“迷惑客”の宿泊拒否が可能となる「改正旅行業法」 12月13日(水)に施行 「適切な宿泊サービスへ研修も」
2023年12月14日(木) 配信
カスタマーハラスメントに当たる“迷惑客”の宿泊拒否が可能となる改正旅行業法が12月13日(水)、施行された。「宿泊者も従業員も、誰もが気持ちよく過ごせる宿泊施設に」という思いが込められている。
不当な割引や、契約に無い送迎、過剰なサービスの要求に加え、対面や電話で長時間にわたり不当な要求する行為など、「要求の内容の妥当性に照らして、当該要求を実現するための手段・態様が不相当なもの」(厚生労働省)が対象となる。暴行や傷害、脅迫、中傷、名誉棄損、侮辱、暴言、土下座の強要などが当てはまる。

## 課題の内容
1. 宿泊拒否に関する記事によると、改正法はいつ施行されましたか。
2. 宿泊拒否に関する記事の最後の文で、対象に当てはまる行為として挙げられているものをすべて書き出してください。
3. 宿泊拒否に関する記事の続きを書いてください。

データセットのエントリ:

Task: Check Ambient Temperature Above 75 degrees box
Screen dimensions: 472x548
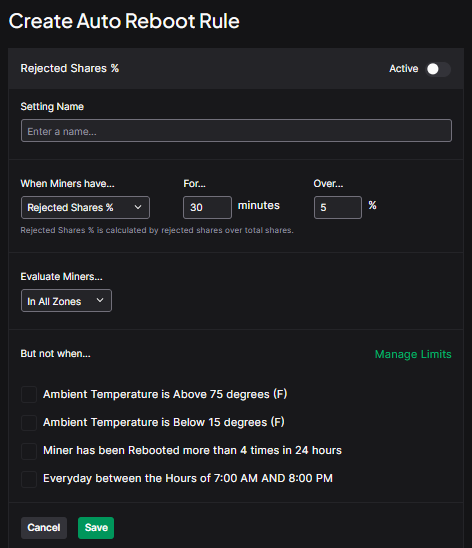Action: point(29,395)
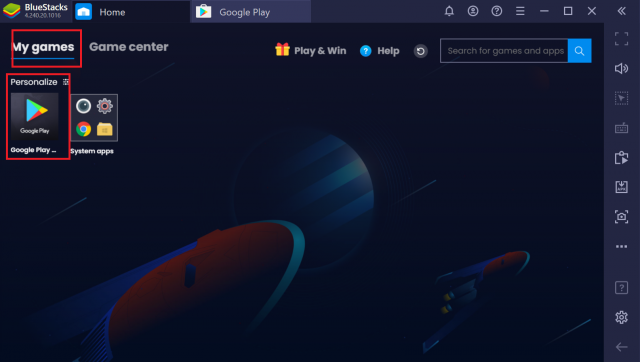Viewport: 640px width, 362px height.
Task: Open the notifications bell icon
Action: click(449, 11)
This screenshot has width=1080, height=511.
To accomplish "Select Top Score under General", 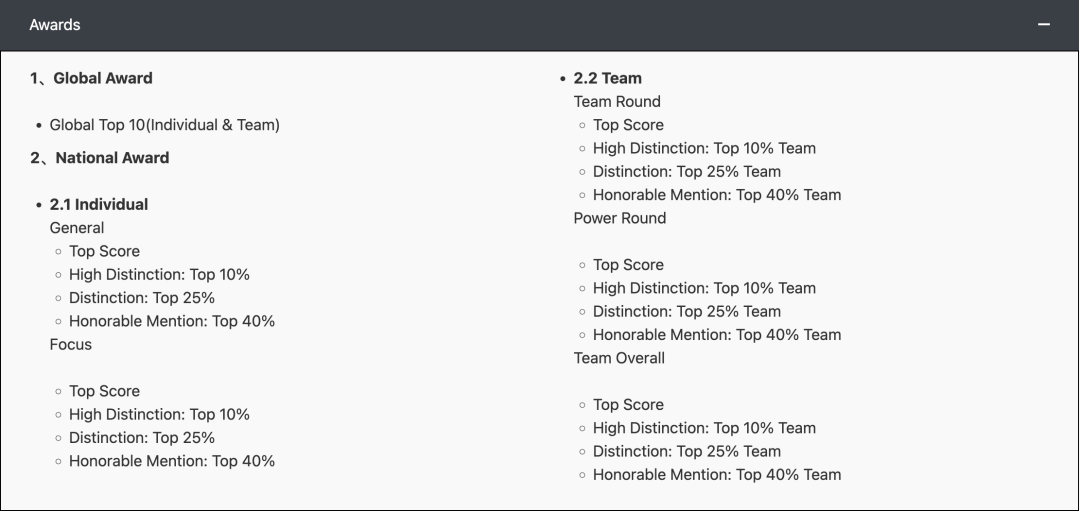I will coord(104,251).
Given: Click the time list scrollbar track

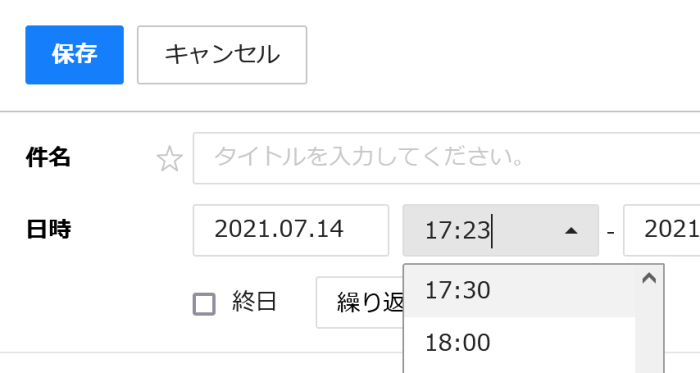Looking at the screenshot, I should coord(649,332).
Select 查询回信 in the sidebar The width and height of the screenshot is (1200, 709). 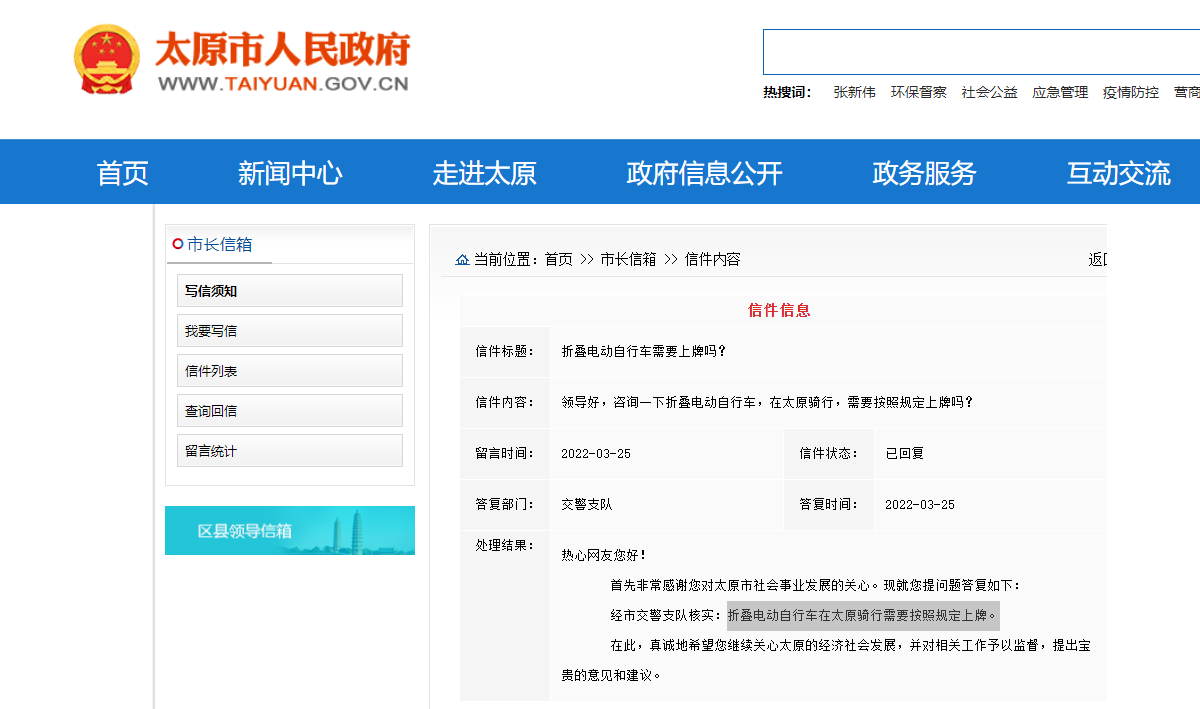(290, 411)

## 課題ごとの結果
1. 12月13日(水)に施行されました。

2. 暴行、傷害、脅迫、中傷、名誉棄損、侮辱、暴言、土下座の強要

3.
一方、障害のある方が、社会の中にある障壁(バリア)の除去を求める場合は、新たな拒否事由に該当しない。具体的には、フロントなどで筆談でのコミュニケーションを求めることや、車いす利用者がベッドに移動する際に介助を求めるケースなどとしている。
感染防止対策の充実では、特定感染症(1類、2類、新型インフルエンザ、指定感染症および新感染症など)が国内で発生している期間に限り、旅館業の営業者は、宿泊者に対し、その症状の有無などに応じて、感染防止に必要な協力を求めることができる。
一方、既存の宿泊拒否事由の1つである「伝染病の疾病にかかっていると明らかに認められるとき」は、「特定感染症の患者等であるとき」と明確化された。
宿泊者名簿の記載事項では、「連絡先」が追加され、「職業」が削除された。
さらに、差別防止のさらなる徹底や、みだりに宿泊を拒むことがないように、営業者は配慮を要する宿泊客への適切な宿泊サービスの提供のため、従業者に対して必要な研修の機会を与える努力義務が示された。宿泊を拒んだときには、その理由の丁寧な説明や記録を残すことなども定められた。